Sulla base di tale iter argomentativo devono essere disattese le censure proposte dal ricorrente.

La legittimità di un provvedimento amministrativo, infatti, deve essere apprezzata con riferimento allo stato di fatto e di diritto esistente al momento della sua emanazione, secondo il principio del tempus regit actum, e l’applicabilità dello ius superveniens nell’ambito della procedura concorsuale in itinere incontra il solo limite dell’intangibilità delle situazioni giuridiche ormai definite, sicché, ove la procedura di concorso si divida in varie fasi coordinate, ma dotate di una certa autonomia, la nuova norma può trovare applicazione per le fasi che all’atto della sua entrata in vigore non siano state ancora realizzate, mentre l’applicazione è esclusa per le fasi già espletate e compiute (cfr. ex multis: Cons. St., VI, 11 dicembre 2009, n. 7770; Cons. St., VI 26 maggio 1999, n. 694).

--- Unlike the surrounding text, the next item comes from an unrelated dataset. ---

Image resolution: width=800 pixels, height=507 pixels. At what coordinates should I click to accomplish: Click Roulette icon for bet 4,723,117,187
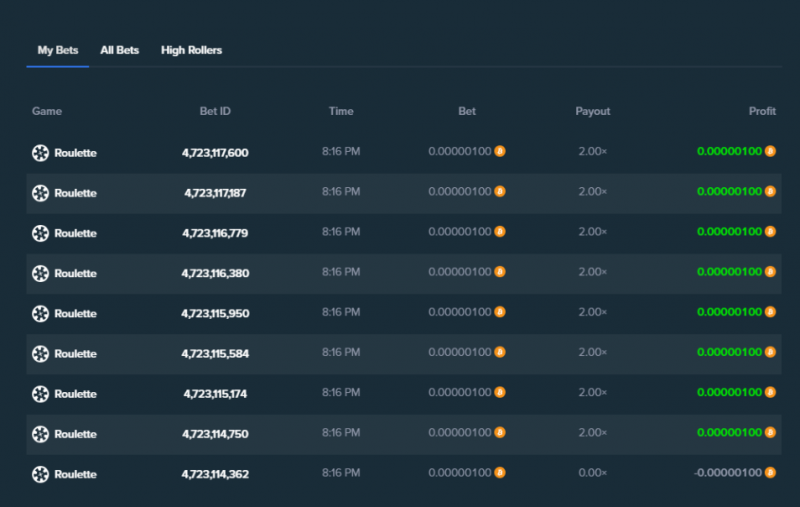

La prospettazione del ricorrente secondo cui, introducendo una disciplina transitoria per tutte le procedure già bandite ed avviate al momento di entrata in vigore della riforma dell’ordinamento giudiziario e nelle more della sua attuazione, il CSM avrebbe adottato un’illegittima interpretazione additiva, di conseguenza, è basata su una premessa logica non condivisibile atteso che è proprio l’assenza di una disciplina transitoria, non necessaria nella specifica fattispecie, a determinare l’immediata applicazione della norma recante il divieto del passaggio da funzione giudicante a funzione requirente all’interno dello stesso distretto, per cui l’organo di autogoverno non ha introdotto alcuna disciplina transitoria, ma ha legittimamente applicato la norma in vigore al momento dell’adozione del provvedimento conclusivo del procedimento.

Né l’illegittimità dell’azione amministrativa può essere dedotta dal principio dell’intangibilità del bando di gara, costituente lex specialis della selezione, per cui lo ius superveniens potrebbe trovare applicazione immediata soltanto nei casi in cui non risulti in contrasto con il bando.

Infatti, per effetto dell’entrata in vigore della legge, il bando di concorso risulta eterointegrato dalla previsione di cui alla norma contenuta nell’art. 13, co. 3, d.lgs. 160/2006.

In sostanza, la norma de qua costituisce una fonte eteronoma di integrazione della lex specialis della gara.

La circostanza poi che la competente Commissione del CSM avrebbe proposto il ricorrente per l’ufficio direttivo in tre sedute senza tuttavia mai sottoporre la candidatura all’esame del plenum ed anzi ritornando costantemente sulla propria decisione non si riflette sulla dirimente considerazione che la norma di legge era entrata in vigore ed era immediatamente applicabile alla data di adozione del provvedimento, per cui, in ragione del principio tempus regit actum, il CSM ha correttamente applicato la stessa ritenendo il dott. C. non più legittimato a partecipare alla procedura per il conferimento dell’incarico direttivo di Procuratore della Repubblica di Pinerolo.

3. Sussistono giuste ragioni – tenuto conto della complessità esegetica della normativa di riferimento, entrata in vigore quando la procedura concorsuale era già in itinere – per disporre la compensazione delle spese del giudizio tra le parti.
P.Q.M.

respinge il ricorso in epigrafe.

Dispone la compensazione delle spese del giudizio tra le parti.

Ordina che la presente sentenza sia eseguita dall’autorità amministrativa.

Testo non ufficiale. La sola stampa del bollettino ufficiale ha carattere legale.